• [EXERCISE DIRECTIONS] Scan the records that follow, and whenever a line has the word "section", copy it.

EXTRACTED INFORMATION Block Start

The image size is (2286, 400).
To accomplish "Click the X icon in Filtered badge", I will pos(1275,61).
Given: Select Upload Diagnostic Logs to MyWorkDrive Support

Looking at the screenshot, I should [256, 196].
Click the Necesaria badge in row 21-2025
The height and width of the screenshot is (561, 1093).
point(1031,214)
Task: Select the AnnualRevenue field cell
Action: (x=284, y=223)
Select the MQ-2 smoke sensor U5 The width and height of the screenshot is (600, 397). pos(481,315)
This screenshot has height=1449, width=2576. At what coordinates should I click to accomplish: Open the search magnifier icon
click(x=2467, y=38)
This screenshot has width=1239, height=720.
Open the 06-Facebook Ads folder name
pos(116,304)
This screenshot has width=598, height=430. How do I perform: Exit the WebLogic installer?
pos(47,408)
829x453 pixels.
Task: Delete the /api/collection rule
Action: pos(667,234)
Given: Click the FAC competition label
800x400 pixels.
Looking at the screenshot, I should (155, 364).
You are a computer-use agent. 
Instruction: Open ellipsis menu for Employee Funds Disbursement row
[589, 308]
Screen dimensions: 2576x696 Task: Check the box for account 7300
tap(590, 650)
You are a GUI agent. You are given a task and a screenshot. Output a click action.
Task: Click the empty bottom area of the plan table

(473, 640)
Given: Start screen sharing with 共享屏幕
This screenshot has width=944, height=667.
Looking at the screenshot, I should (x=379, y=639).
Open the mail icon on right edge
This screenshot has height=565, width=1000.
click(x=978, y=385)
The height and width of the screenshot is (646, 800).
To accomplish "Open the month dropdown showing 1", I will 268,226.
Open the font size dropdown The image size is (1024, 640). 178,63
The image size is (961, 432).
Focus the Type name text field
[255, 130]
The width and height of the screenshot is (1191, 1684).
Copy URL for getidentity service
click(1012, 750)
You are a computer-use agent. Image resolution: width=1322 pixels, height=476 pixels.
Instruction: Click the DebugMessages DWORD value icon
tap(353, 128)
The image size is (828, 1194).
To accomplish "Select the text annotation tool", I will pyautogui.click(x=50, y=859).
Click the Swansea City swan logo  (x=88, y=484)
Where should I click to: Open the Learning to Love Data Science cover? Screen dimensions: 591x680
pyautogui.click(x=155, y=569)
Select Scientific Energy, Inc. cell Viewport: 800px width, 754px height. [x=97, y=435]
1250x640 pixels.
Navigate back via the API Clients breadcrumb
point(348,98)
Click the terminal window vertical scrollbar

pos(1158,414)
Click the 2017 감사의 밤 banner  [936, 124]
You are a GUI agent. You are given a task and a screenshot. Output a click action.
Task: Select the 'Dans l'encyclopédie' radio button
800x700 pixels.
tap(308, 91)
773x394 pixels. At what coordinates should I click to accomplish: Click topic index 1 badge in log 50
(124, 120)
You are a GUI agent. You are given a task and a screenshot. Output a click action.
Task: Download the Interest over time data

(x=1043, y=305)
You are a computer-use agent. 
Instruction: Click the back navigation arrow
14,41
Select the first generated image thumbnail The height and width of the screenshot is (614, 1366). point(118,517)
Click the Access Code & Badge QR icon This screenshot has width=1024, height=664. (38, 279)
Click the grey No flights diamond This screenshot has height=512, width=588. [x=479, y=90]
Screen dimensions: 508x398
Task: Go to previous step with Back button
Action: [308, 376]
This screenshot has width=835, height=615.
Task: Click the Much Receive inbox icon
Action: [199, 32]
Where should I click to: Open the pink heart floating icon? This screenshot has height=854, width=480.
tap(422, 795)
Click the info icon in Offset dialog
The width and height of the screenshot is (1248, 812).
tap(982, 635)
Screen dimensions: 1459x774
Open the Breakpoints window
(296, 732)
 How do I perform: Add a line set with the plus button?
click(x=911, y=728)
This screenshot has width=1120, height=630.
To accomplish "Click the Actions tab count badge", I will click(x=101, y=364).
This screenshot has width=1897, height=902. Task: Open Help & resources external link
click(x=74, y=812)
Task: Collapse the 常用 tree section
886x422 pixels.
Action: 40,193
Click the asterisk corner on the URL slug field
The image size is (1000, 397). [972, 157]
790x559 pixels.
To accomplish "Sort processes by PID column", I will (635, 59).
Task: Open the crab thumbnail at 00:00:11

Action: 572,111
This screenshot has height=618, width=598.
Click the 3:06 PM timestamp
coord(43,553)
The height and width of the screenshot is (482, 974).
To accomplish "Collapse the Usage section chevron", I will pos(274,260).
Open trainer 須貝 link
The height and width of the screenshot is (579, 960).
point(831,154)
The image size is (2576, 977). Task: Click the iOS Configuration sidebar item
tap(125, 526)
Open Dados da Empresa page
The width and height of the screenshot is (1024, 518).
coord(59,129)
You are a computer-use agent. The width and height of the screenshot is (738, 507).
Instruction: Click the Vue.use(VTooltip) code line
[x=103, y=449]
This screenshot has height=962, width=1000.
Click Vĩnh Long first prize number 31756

EXTRACTED INFORMATION Block End

• [ANSWER]
Task: Collapse the 常用 tree section
To accomplish "Collapse the Usage section chevron", I will pos(274,260).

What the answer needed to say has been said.